World | India
'Wet desert' a case study in environmental degradation
As the fog closes in, the waterfalls and the vast plains of Bangladesh gradually disappear from view. The people of Cherrapunji hunker down for another inhospitable night in the world's wettest spot.
As the fog closes in, the waterfalls and the vast plains of Bangladesh gradually disappear from view. The people of Cherrapunji hunker down for another inhospitable night in the world's wettest spot.
Perched on the edge of an escarpment, looking down on Bangladesh nearly 1,500 metres below, the remote Indian town of Cherrapunji is more than just an offbeat attraction for tourists and meteorologists.
Cherrapunji, in the northeastern state of Meghalaya (the "Land of Clouds"), is also, paradoxically, a "wet desert", and a case study in environmental degradation, deforestation and resource mismanagement.

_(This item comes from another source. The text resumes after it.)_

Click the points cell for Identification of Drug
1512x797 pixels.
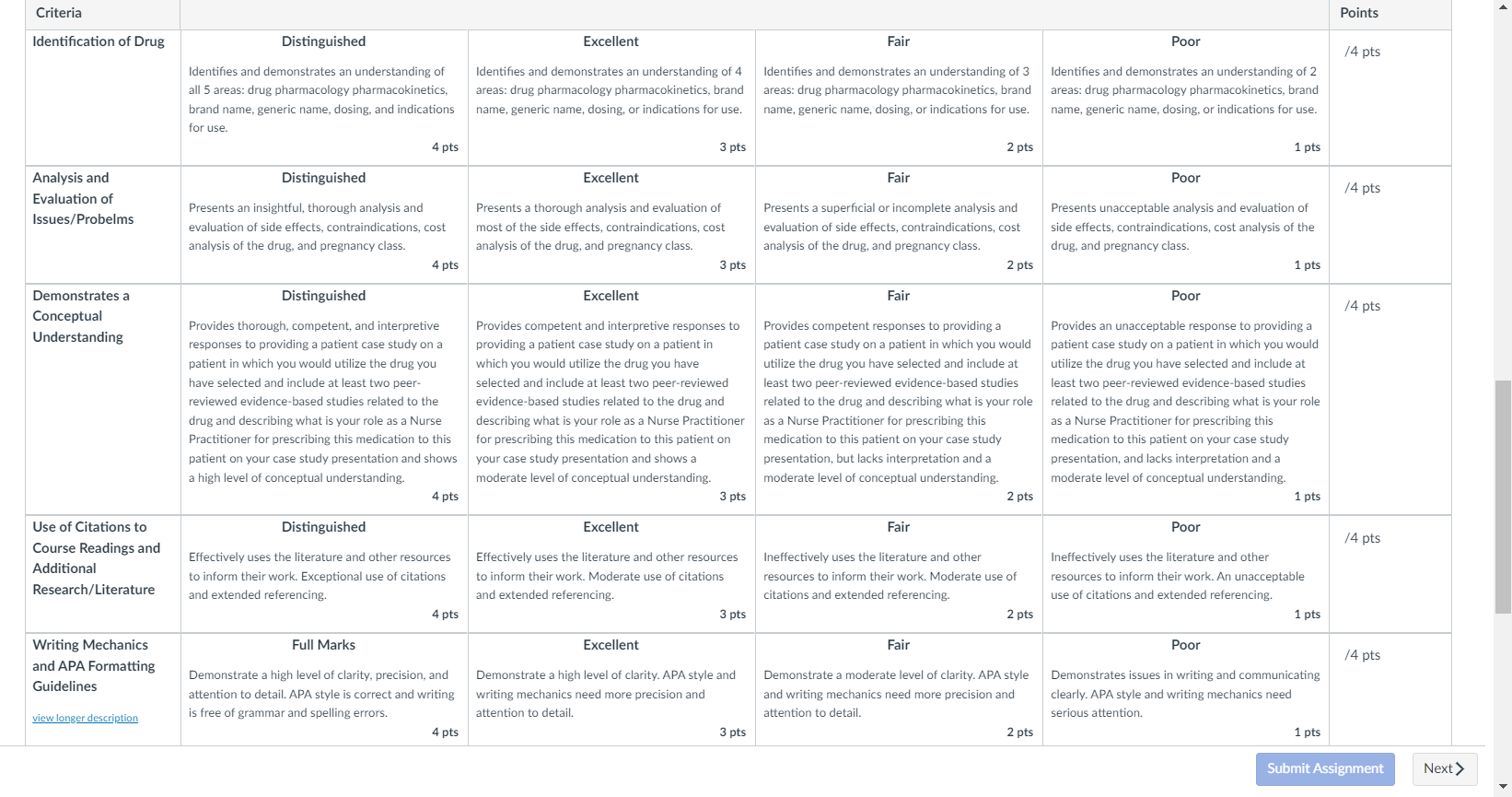click(x=1390, y=98)
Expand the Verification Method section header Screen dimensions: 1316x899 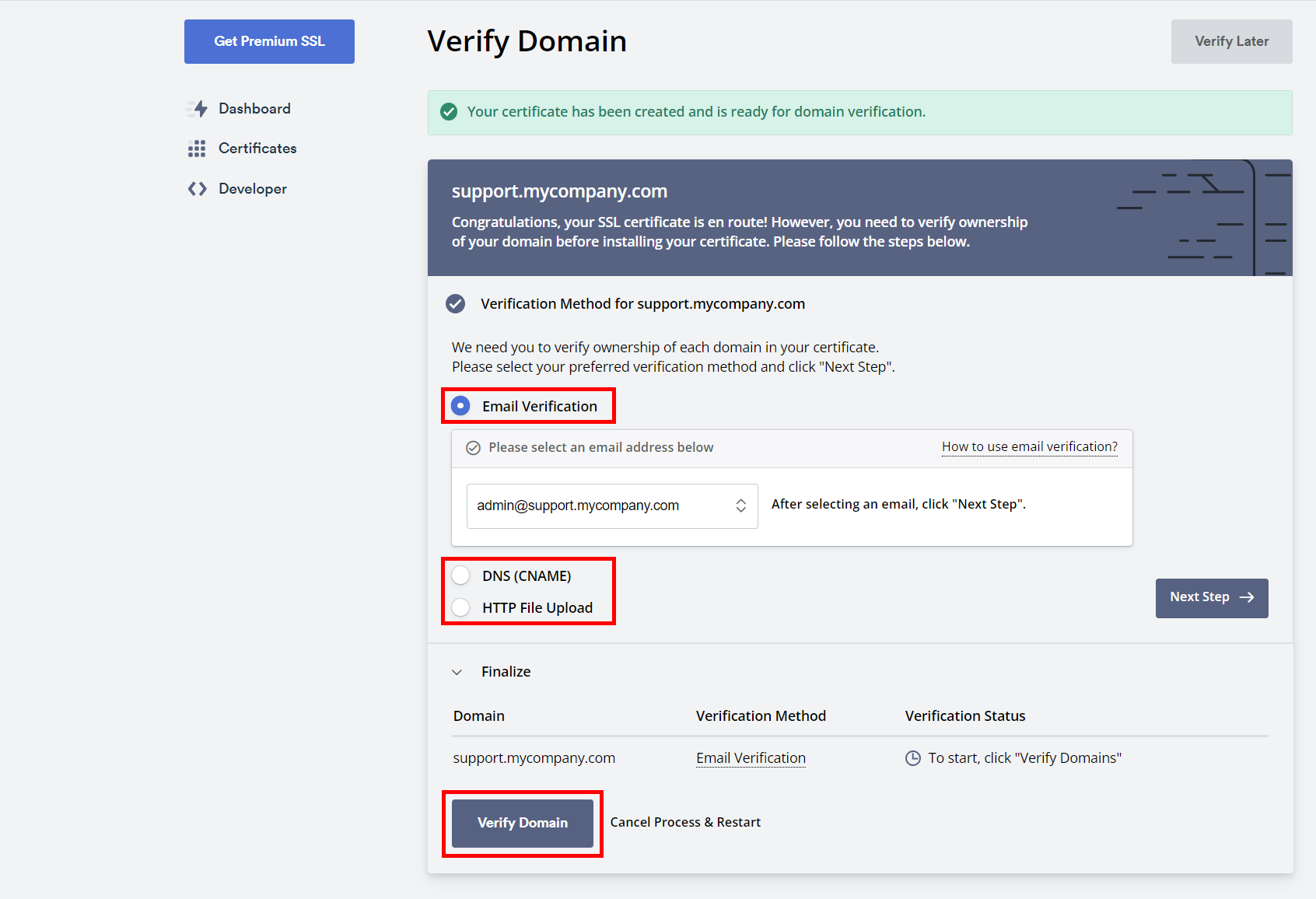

Here, where 12 metres of rain falls in an average year, locals say they have scarcely enough water to drink or wash for six months of the year.
In Bangladesh, suffering from its worst flooding in 15 years, locals know only too well where all the water from Cherrapunji is ending up on their doorsteps.
"The ground cannot retain water. With the high intensity of rain, more and more of the topsoil is eroded," said schoolteacher and community worker Mark West. "Whatever water comes in, it just flows down (to Bangladesh)."
Every year in June the monsoon-laden clouds move northwards from the Bay of Bengal until they hit the steep wall of rock at Bangladesh's northern edge. The air cools as rapidly as it rises, disgorging sheets of rain on to the escarpment at Cherrapunji.
In 1833 the British established a colonial seat of government in this town. In 1864 they were forced to move away. Missionary accounts say the soldiers' morale plummeted in the rain and humid conditions. Some even committed suicide.
Rain seeps through the rocks or flows almost immediately off the escarpment in a series of waterfalls, ending up where it is least welcome, in Bangla-desh.
But it is not only Bangladeshis who suffer.
Throughout India's seven northeastern states, trees have been chopped down to satisfy the world's insatiable demand for timber, although the process appears to have slowed since India's Supreme Court restricted logging in the late 1990s.
Many environmentalists say more silt has also flowed into the Brahmaputra River as a result, and that may in turn have contributed to more severe and more frequent floods on the plains of India's northeastern state of Assam.